Свояк вздохом выражает покорность судьбе:
— Я и без них знаю, что пора укладываться в дорогу. Скорую и дальнюю.
— Что за мысли такие? Выглядишь неплохо…
— Да не заливай мне… Сделай лучше покурить…
Мохарра достает две уже свернутые самокрутки, одну протягивает Карденасу, другую сует в рот, высекает огонь. Бартоло, с усилием приподнявшись, садится на край постели — простыня грязная, одеяло жиденькое и ветхое, — глубоко затягивается. Вот хорошо-то, говорит он. Первая за две недели. Славный табак Мохарра тем временем извлекает из котомки перетянутый шнуром сверток — несколько ломтиков вяленого мяса, соленый тунец. Следом — глиняную миску тушеного турецкого гороха с треской, бутылочку вина, шесть самокруток.
— Сестра твоя прислала. Смотри, чтоб не увели ненароком…
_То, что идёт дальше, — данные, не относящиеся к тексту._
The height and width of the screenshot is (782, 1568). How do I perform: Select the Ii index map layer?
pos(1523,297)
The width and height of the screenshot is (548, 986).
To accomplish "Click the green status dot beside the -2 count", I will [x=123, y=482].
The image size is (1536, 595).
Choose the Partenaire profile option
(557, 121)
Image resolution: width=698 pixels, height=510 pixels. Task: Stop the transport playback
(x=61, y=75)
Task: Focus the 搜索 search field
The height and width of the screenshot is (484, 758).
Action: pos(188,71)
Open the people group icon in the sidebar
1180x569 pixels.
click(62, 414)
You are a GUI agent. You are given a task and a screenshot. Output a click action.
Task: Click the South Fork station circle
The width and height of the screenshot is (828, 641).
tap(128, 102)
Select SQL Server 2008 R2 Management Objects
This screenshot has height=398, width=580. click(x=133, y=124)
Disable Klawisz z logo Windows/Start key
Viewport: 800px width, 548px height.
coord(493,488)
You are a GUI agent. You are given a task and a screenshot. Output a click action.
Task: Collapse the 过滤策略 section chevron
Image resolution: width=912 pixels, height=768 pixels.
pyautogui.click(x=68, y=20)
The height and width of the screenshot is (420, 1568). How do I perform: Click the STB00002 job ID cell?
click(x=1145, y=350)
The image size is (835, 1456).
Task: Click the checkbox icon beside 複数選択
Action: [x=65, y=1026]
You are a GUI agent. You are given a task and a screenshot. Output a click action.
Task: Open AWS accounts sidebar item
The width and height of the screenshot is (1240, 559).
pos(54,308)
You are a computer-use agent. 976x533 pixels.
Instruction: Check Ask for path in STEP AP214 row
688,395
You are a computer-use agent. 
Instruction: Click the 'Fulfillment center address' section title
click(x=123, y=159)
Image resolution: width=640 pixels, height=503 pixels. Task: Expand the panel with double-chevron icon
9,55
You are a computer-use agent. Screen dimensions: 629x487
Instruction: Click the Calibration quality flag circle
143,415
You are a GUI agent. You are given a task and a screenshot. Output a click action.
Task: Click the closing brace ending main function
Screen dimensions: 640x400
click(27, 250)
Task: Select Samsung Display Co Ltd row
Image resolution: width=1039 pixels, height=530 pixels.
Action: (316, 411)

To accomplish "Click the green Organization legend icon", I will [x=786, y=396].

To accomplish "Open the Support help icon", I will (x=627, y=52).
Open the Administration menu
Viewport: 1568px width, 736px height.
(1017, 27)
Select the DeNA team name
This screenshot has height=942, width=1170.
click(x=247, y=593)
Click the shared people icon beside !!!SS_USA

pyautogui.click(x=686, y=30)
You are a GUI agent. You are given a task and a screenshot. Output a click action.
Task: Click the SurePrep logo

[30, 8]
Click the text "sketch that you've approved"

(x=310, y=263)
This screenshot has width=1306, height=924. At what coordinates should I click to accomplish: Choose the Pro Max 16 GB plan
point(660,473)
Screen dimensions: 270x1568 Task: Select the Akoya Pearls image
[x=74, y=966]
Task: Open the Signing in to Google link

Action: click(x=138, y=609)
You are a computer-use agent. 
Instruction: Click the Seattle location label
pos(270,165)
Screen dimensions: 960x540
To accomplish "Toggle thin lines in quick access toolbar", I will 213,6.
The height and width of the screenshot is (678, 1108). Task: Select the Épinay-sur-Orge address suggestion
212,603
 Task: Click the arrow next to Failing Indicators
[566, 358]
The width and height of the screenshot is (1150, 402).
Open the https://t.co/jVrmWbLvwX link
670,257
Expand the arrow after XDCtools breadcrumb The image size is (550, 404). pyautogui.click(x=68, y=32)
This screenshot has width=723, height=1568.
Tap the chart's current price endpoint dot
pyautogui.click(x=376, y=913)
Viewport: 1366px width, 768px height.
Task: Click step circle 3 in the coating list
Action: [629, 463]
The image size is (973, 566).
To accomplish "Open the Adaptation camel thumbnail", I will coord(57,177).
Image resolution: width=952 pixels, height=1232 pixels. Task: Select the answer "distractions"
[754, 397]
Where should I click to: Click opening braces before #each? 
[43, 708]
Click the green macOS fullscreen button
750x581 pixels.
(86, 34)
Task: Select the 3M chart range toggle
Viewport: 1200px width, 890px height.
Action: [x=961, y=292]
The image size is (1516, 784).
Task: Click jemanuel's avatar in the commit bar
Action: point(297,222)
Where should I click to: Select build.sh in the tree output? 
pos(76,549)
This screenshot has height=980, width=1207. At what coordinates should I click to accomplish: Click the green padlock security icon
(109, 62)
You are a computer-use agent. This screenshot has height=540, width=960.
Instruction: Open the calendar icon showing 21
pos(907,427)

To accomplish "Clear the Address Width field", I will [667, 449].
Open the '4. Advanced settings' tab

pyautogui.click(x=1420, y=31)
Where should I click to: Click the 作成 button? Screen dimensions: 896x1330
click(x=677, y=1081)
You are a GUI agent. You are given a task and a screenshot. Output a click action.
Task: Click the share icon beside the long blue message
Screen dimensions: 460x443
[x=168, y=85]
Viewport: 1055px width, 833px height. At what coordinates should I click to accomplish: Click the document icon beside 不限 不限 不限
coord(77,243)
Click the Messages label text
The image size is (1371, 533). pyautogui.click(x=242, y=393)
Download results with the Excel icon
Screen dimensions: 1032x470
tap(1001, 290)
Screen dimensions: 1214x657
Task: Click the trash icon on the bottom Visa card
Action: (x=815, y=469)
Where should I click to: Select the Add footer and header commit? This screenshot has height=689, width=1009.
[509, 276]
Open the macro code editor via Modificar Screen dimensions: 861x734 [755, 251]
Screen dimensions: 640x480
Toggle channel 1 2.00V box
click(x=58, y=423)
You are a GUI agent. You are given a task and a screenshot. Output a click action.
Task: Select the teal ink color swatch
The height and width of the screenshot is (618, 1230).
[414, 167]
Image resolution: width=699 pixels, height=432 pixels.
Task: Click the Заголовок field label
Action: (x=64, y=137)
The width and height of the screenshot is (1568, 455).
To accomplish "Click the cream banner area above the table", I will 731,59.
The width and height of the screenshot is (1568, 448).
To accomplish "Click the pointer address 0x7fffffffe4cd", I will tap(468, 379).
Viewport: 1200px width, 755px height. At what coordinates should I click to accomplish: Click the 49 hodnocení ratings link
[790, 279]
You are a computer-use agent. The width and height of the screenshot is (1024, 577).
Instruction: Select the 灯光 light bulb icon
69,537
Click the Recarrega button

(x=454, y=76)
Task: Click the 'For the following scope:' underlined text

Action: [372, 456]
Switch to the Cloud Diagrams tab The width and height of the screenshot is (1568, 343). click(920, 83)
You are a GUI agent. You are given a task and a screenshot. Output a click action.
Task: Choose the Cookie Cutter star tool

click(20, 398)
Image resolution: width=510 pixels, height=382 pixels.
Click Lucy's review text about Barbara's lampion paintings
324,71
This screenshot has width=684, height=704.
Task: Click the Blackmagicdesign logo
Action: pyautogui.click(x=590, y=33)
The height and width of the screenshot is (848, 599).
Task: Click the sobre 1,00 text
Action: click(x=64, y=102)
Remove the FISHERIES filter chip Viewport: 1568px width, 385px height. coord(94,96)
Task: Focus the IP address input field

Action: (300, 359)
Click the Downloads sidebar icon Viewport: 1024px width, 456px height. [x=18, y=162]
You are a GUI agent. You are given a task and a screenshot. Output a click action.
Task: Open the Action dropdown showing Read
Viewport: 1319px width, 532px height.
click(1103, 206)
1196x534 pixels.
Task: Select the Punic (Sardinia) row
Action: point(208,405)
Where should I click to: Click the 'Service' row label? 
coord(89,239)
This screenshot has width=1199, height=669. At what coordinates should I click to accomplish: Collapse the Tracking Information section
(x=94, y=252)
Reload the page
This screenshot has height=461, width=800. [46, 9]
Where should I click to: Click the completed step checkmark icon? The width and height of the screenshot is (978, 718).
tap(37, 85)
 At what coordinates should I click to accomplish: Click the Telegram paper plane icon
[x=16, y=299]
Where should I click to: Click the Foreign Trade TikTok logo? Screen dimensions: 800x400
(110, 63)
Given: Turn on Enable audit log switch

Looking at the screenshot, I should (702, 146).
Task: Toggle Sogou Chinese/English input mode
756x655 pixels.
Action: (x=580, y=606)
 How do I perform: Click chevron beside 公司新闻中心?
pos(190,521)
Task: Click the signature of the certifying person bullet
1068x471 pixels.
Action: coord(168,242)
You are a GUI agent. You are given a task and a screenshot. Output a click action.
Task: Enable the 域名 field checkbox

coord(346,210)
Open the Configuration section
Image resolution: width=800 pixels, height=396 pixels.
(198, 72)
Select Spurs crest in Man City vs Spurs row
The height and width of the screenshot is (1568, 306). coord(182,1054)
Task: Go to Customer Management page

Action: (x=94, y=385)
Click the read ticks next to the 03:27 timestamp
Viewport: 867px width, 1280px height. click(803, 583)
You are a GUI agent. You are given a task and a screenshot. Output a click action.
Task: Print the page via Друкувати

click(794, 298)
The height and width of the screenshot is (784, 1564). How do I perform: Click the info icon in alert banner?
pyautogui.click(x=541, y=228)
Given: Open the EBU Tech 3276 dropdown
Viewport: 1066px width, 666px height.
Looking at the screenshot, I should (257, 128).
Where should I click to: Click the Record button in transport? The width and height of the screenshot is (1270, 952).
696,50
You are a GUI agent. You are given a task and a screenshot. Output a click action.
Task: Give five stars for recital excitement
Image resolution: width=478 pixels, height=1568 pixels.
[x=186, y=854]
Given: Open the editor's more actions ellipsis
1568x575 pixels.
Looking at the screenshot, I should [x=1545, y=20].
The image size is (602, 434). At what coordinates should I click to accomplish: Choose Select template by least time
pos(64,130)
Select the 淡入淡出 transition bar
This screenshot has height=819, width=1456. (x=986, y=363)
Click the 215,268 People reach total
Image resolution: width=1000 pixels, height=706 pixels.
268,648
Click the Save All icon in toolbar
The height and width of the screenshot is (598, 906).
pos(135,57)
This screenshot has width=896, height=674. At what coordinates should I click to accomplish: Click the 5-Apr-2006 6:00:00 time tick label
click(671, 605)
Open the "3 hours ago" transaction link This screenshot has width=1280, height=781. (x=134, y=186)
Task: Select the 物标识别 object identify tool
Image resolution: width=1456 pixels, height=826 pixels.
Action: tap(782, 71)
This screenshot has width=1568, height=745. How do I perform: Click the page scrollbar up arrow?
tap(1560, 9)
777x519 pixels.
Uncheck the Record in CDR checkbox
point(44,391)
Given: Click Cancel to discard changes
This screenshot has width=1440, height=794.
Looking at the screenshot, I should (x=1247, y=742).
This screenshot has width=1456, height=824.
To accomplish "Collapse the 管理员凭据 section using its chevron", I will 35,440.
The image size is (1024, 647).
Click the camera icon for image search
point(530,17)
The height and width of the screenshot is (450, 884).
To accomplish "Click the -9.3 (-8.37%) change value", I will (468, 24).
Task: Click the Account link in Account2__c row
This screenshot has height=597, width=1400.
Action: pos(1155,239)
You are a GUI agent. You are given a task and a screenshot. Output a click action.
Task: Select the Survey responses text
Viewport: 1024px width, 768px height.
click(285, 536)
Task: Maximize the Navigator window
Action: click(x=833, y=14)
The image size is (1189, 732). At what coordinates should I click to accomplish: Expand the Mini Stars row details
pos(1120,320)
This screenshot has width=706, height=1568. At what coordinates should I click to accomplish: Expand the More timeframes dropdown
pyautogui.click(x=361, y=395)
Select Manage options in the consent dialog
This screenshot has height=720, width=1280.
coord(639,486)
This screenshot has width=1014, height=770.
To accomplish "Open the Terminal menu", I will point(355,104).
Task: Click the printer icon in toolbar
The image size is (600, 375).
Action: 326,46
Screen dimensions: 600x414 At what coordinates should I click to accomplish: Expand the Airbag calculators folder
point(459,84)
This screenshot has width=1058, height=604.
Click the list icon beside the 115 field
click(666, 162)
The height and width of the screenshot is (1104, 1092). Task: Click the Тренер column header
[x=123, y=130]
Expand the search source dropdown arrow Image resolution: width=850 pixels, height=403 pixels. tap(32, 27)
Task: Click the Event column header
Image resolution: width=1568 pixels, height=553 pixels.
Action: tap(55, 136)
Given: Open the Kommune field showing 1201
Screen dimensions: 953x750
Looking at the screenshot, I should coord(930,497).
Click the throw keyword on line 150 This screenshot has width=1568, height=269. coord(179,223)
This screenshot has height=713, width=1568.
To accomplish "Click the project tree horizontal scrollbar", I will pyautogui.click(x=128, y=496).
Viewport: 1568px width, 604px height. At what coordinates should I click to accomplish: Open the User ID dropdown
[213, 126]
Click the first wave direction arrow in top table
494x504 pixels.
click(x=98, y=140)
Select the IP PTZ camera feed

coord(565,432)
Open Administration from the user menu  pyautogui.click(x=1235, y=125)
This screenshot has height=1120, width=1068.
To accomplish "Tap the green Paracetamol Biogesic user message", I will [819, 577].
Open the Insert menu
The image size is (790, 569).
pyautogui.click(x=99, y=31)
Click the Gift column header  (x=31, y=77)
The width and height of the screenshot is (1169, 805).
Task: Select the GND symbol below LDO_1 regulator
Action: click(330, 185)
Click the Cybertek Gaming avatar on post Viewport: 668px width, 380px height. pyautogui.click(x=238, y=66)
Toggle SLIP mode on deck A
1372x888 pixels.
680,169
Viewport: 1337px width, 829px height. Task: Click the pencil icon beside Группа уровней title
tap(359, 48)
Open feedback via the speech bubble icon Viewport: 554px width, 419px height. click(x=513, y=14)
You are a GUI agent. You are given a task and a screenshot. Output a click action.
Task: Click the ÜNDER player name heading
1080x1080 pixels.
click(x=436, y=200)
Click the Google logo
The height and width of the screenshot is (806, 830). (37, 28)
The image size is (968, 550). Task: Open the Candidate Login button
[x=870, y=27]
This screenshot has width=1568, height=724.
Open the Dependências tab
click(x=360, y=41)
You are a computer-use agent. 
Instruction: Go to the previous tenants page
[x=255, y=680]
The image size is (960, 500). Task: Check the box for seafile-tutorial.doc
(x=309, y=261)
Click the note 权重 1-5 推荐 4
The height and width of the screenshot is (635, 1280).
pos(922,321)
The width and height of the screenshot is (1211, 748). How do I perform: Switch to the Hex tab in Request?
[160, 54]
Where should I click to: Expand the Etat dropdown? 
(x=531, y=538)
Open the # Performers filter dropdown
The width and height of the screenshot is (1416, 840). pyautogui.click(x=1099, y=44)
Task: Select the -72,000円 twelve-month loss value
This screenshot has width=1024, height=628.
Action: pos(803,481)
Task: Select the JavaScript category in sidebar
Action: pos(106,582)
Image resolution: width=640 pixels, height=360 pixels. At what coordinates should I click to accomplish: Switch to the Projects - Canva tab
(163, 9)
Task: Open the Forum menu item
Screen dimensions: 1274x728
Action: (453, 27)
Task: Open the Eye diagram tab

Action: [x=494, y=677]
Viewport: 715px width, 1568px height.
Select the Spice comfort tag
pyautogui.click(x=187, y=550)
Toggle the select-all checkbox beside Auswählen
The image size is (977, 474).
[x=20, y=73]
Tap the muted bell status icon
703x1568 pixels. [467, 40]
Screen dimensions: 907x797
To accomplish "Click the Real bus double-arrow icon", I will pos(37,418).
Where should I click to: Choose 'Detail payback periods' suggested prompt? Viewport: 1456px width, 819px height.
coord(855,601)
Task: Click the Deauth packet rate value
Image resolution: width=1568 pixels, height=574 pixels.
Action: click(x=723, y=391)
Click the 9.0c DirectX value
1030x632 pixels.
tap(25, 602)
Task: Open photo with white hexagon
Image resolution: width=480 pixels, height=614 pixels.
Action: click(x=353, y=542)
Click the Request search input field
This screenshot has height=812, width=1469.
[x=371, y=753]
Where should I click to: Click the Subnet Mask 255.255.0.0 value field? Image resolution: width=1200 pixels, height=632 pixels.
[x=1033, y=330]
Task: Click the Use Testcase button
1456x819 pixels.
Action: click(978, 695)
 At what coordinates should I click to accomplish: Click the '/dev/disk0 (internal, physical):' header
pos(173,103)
Карденас, оглядевшись не без опаски, кладет сверток под топчан, а миску ставит на пол, к босым ногам.
— Как там твои девчонки?
— В порядке.
— А та, что в Кадисе?
— А та еще лучше.
Мохарра рассказывает новости. На каналах продолжаются вылазки и набеги с обеих сторон, но французы сейчас больше обороняются. Бьют по Исле и по городу, но без особых последствий. Ходят слухи, будто генерал Бальестерос отступил со своими людьми на Гибралтар, под защиту британских батарей, а лягушатники меж тем угрожают Тарифе и Альхесирасу. Еще будто бы снарядили экспедицию в Веракрус, бить тамошних мятежников. Он, Мохарра, и сам с другими односельчанами вместе хотел было записаться туда, но дон Лоренсо Вируэс, вовремя взяв его к себе, вытянул из злой нужды. Ну вот, наверно, и все, больше нечего рассказывать.
— Как он, кстати, капитан твой?
— Да как всегда. Рисует и поднимает меня ни свет ни заря.
— А что мы в последнее время еще потеряли?
— Да мы, считай, все потеряли. Кроме Кадиса и Ислы.
Карденас в горькой усмешке обнажает бескровные десны:
— Расстрелять бы за измену человек двадцать генералов…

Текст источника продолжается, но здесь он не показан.